NEW YORK, Oct 9: Major American oil companies and a Texas oil investor benefited from the United Nations oil-for-food programme for Iraq according to a report prepared by the chief arms inspector for the Central Intelligence Agency.

The programme is now under investigation by a panel appointed by the UN Secretary General to look into charges of kickbacks and corruption in the programme, which started in 1996 to help the Iraq people struggling under the stringent Security Council's mandated sanctions.

In a report on Saturday the New York Times said that the 918-page report says that four American oil companies - Chevron, Mobil, Texaco and Bay Oil - and three individuals including Oscar S. Wyatt Jr. of Houston were given vouchers and got 111 million barrels of oil between 1996 to 2003. The vouchers allowed them to profit by selling the oil or the right to trade it.

The other individuals, whose names appeared on a secret list maintained by the former Iraqi government, were Samir Vincent of Annandale, Va., and Shakir al-Khafaji of West Bloomfield, Mich., according to the report by the inspector, Charles A. Duelfer.

The fact that these companies and individuals received oil from Iraq does not mean they did anything illegal, experts on the programme said. Such allocations may have been proper if the individuals and companies received appropriate UN approval.

However, the NYT said that Tony Fratto, a Treasury Department spokesman, said United States sanctions on Iraq had prohibited American companies and individuals from interacting directly with Iraqi officials. But the oil dealers were permitted to get special authorization from the federal government to bid on United Nations contracts under the oil-for-food programme. He told the paper that the agency was "actively investigating" whether the American entities and people circumvented that requirement.

In interviews with the Times on Friday, spokesmen for the oil companies and for the El Paso Corporation, which assumed control of the assets of a company, Coastal Corporation, once run by Mr Wyatt, told the paper "the transactions had been legal.
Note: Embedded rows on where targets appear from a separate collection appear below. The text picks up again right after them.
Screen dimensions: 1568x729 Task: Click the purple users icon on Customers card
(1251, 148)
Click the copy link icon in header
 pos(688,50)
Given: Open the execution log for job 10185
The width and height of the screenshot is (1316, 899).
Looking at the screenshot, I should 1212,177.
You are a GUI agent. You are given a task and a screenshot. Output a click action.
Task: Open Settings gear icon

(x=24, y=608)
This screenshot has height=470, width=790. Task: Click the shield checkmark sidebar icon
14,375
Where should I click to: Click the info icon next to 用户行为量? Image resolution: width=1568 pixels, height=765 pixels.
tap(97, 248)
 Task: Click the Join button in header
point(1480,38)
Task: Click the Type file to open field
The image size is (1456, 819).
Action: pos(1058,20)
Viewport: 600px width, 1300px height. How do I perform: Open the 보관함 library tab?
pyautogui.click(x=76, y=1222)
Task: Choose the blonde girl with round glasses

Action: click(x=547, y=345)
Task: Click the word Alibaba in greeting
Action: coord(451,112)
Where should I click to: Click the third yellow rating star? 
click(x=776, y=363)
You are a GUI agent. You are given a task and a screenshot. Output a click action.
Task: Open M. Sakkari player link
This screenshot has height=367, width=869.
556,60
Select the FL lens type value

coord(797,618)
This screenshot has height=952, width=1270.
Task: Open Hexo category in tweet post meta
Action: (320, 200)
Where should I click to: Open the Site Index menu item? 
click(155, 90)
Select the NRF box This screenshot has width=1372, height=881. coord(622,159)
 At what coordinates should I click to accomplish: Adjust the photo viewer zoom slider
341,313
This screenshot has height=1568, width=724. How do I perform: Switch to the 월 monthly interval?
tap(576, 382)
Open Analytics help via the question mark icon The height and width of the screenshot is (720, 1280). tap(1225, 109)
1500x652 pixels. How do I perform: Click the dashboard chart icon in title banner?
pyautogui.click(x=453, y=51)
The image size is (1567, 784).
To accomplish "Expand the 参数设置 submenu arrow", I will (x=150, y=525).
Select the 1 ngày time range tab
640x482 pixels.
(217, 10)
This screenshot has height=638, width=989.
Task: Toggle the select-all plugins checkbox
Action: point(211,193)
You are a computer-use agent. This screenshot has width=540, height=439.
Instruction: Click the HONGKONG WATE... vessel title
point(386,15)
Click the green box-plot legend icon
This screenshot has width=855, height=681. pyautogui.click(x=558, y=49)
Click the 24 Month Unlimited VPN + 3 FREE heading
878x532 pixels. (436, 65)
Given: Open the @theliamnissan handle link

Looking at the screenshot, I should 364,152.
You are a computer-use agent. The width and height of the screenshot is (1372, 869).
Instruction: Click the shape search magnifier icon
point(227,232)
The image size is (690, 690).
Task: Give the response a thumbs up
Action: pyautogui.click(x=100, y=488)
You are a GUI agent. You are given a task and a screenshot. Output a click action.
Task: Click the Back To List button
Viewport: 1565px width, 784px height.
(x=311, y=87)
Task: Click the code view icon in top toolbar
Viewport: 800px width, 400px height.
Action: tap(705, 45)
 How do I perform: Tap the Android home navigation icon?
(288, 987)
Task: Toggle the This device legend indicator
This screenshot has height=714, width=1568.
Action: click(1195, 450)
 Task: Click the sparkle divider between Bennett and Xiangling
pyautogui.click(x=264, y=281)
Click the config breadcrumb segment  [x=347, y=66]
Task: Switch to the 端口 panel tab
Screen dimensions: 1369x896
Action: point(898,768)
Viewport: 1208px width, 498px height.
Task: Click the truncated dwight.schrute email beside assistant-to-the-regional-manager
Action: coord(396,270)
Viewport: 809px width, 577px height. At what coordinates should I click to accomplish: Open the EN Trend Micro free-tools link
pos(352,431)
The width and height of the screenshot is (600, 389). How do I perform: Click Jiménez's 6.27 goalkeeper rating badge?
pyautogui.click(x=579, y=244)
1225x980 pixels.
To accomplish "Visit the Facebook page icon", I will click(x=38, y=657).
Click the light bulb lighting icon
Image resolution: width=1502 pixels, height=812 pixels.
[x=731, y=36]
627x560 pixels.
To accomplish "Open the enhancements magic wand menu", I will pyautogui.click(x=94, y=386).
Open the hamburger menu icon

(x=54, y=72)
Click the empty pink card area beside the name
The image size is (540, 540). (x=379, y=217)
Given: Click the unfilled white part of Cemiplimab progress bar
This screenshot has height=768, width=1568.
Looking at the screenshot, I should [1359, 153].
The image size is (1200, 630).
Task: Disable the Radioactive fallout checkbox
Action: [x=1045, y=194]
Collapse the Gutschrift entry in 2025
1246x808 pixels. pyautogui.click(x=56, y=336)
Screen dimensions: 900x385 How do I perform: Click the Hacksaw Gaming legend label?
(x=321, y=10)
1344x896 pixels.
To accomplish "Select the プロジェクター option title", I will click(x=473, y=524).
But each confirmed that they had received subpoenas from a federal grand jury in New York, which is investigating "transactions in oil of Iraqi origin" as part of the oil-for-food programme, according to a federal financial filing by El Paso."

The largest of the allocations went to Mr Wyatt, who the list said had received allocations totalling 74 million barrels. At the profit rates of 15 cents to 85 cents per barrel that were reported in the arms inspector's study, he could have earned $23 million.

The names of the American companies and citizens who benefited from the vouchers were not included in the published report prepared by the Iraq Survey Group that was released on Wednesday by the CIA, since the names of American individuals cannot be publicly disclosed under privacy laws. But the names were contained in the copies given to the White House and to several Congressional committees, the Times said.

Reid Morden, the staff director of the Independent Inquiry Committee, the United Nations-appointed panel headed by the former United States Federal Reserve chairman, Paul A. Volcker, told the paper his committee too was "reviewing" the new report "to see if it helps us with our investigation."